Batch sub-document mutations 3.1 migration

I am migrating a bulk upsert procedure from 2.7 to 3.1. It does similar multiple upserts on multiple documents. The code: DataPoint is a path/value pair

public async static Task<int> BulkUpdate(IEnumerable<string> keys, IEnumerable<DataPoint> dataPints)
       {

        var bucket = await _cluster.BucketAsync(_bucket);
        var collection = bucket.DefaultCollection();
        var taskList = new List<Task<IMutateInResult>>();
        foreach (string key in keys)
        {
            taskList.Add(collection.MutateInAsync(key, specs =>
                {
                    foreach (var dataPoint in dataPints)
                    {
                        specs.Upsert(dataPoint.JsonPath, dataPoint.Value, true);
                    }
                }));
        }
        var result = await Task.WhenAll(taskList);
        return result.Count();
    }

My problem is the batch throws and stops on the first failed mutation now when in 2.7 it returned IDocumentFragment with Success=false and did not stop a batch.
Please help with proper error handling in my case to keep a batch running to the end. There are some ways to mess with WhenAll but SDK level solution would greatly simplify migration.

@skaryshev -

This is per RFC, but certainly has some ramifications for async/await and .NET. I do think its possible to do something like this at the extension method level.

-Jeff

Ended up with a terrible hack so far. :frowning:

        var resultList = new List<IMutateInResult>();
        var errorList = new List<Exception>();
        await Task.WhenAll(taskList.Select(t=>t.ContinueWith(t =>
        {
            if (t.IsFaulted)
                errorList.Add(t.Exception);
            else
                resultList.Add(t.Result);
        })));
        //TODO: Log errorList
        return resultList.Count();
1 Like

@skaryshev

I’ve been considering adding a standard set of extension methods to help with batched operations, possibly in a separate package. It would need to address things like controlling the degree of parallelization to avoid overloading the Task queue and handling mixed success/failure results. Can you provide more details about use cases you see in your code that might help inform the design?

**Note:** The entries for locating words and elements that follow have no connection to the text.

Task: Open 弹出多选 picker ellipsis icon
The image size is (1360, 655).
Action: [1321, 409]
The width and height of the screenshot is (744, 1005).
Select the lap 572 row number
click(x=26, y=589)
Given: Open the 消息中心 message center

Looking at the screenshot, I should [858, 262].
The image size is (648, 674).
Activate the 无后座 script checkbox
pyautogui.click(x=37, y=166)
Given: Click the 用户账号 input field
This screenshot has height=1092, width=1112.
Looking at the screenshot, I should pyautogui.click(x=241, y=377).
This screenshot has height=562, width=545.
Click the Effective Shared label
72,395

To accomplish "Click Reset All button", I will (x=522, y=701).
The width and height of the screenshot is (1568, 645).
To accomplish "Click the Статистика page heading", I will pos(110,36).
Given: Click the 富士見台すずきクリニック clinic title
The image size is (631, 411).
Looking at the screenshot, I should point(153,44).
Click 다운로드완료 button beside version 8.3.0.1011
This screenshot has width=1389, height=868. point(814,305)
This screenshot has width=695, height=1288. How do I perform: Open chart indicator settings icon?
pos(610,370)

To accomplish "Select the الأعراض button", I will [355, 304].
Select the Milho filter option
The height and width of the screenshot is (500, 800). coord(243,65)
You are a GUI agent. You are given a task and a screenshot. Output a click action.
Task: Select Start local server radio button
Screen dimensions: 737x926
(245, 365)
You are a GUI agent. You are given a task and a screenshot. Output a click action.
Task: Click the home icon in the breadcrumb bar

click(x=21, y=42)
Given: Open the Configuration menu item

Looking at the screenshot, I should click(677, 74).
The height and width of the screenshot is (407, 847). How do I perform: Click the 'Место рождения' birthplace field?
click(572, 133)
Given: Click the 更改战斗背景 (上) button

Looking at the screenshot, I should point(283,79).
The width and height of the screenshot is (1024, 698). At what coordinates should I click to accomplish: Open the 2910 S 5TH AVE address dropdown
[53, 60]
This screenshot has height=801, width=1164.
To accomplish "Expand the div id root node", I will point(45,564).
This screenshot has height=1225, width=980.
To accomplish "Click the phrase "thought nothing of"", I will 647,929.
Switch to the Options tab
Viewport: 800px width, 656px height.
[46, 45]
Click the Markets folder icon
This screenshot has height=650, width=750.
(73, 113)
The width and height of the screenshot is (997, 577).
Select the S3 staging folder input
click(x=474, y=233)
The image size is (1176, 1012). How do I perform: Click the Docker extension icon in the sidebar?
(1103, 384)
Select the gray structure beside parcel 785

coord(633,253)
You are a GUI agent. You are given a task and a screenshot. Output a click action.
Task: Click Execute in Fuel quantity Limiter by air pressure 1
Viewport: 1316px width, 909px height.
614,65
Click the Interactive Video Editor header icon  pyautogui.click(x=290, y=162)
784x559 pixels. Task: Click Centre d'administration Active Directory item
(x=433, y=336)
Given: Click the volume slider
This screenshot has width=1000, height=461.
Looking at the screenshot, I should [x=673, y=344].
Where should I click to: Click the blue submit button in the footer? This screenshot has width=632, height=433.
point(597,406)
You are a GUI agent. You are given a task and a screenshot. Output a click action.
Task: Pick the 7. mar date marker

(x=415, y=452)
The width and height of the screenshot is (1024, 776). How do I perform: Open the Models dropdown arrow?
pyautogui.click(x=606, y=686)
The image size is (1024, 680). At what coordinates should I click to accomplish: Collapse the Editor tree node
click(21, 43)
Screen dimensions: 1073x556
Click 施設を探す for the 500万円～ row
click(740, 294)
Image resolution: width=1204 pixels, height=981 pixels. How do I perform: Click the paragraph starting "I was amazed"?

Also, in the meantime for your “terrible hack”, you should use something like ConcurrentBag<T> instead of List<T> to avoid concurrency issues.

Thank you for pointing out concurrency issue.
My exact use case is fairly simple but may grow into something bigger. I have a collection of complex documents

{ "Status":"Active", "EditedBy":"UserName", "MoreStuff": {Complex object}, "EvenMoreStuff": {Complex object} }

A user selects multiple documents getting a collection of keys. I want to update all selected documents setting Status to “Archived” and EditedBy to current user name without downloading all documents one by one.

@skaryshev

In your case, then, you’re looking to run a set of X sub-doc mutation operations, each of which is mutating 2 attributes on a document. And you want all the mutations to succeed or fail and then report overall status back rather than stopping at the first failure.

  • What is your anticipated scale? Normally 5 docs? 500?
  • Do you foresee any need to make slightly different mutations on each doc, or all of them always the same?
  • Are you doing any CAS concurrency checks?

I limit a batch size to 200 documents.chunking larger tasks - users expect slower performance on larger selection.
So far requirement is to mutate all documents in a batch exactly the same way but who knows whats next.
I do not check concurrent editing - the last hand wins…

Thanks for the info. I also did some checking into your exception problem to help with your stopgap. Based on my reading, the key problem is around the await. When Task.WhenAll receives exceptions, it wraps all of the individual exceptions in an AggregateException. However, await unwraps this and throws only the first exception, dropping the others on the floor. There are a lot of complicated explanations for this behavior I won’t go into here.

However, it appears you can handle things more gracefully if you need to:

var allTasks = Task.WhenAll(taskList);
try
{
     await allTasks;
}
catch
{
    // If you reach this spot, at least one of the tasks failed.
    var aggregateException = (AggregateException) allTasks.Exception;
    var errorList = aggregateException.InnerExceptions;
    // Do something here if you need to with the errors
}

return taskList.Count(t => t.IsCompletedSuccessfully);

@skaryshev

In case you are interested, I’ve begin work on drafting a library that adds multi-get and multi-mutation support. I’d be interested any any feedback before the API surface is locked down.

1 Like